GitHub - osr4rightstools/osr4rights-tools: A set of open source tools for human rights investigators

Source code which runs the site: osr4rightstools.org

Introduction

OSR4Rights Tools is a website providing open source tools for human rights investigators. The website provides the secure user experience and servers needed to run the tools.

There are 2 tools currently in production

FaceSearch which looks for a target face in an image, in many other images. eg give the tool a .jpg with a single face in it, and many other .jpgs, and it will find that person in the other .jpgs
HateSpeech which given a csv of text will classify how much hate speech the text contains

Both of these tools, and the website are Open Source. There are no paid for libraries used in any of this code.

Screenshot of the FaceSearch page showing upload, samples and sample output.

Context

The team is:

Prof Yvonne McDermott Rees, Swansea University. Team lead.
Dr Phil Bartie, Heriot-Watt University. Developed the FaceSearch tool
Dr Riza Batista-Navarro, University of Manchester. Developed the HateSpeech tool
Dave Mateer, hmsoftware.co.uk - Develop the website (this repository)
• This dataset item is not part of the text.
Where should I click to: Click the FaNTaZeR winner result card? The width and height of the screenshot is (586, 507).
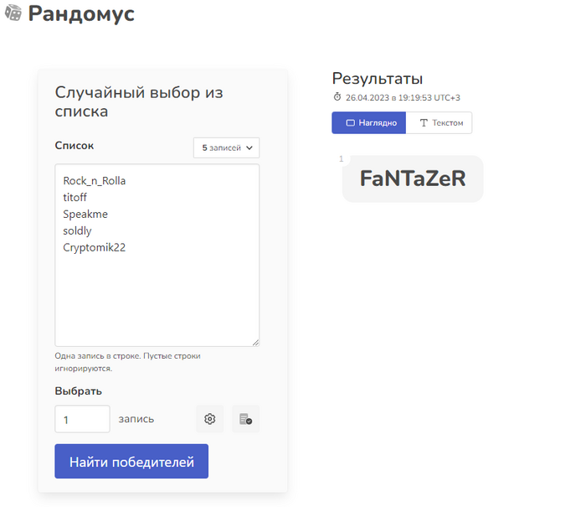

The initial budget of the website was approx £12k.

The budget to keep the website going for 3 years is approx £5k, which is not enough to rent a GPU powered machine for all that time, so we use the cloud to spin up resources when needed

Constraints

Evergreen browsers are supported only. Javascript is required for file uploading.

Principles

The ASP.NET Core website is deployed onto an Ubuntu 20.04 LTS VM on Microsoft Azure Europe West (Holland)

The Kestrel ASP.NET Core webserver has a reverse proxy in front of it Nginx. This is to serve the SSL Certificate, and to allow the Tus.io file uploader to work properly.

DNS is handled by DNSimple and the deployment script uses their API to automatically change DNS records when a new server comes online.

Data Persistence is SQL Azure (Authentication Authorisation and workflow) and Azure File Share (results files and cookies)

The website runs Background Services which monitor internal queues (Channels) which in turn spin up other VM's in Azure when needed.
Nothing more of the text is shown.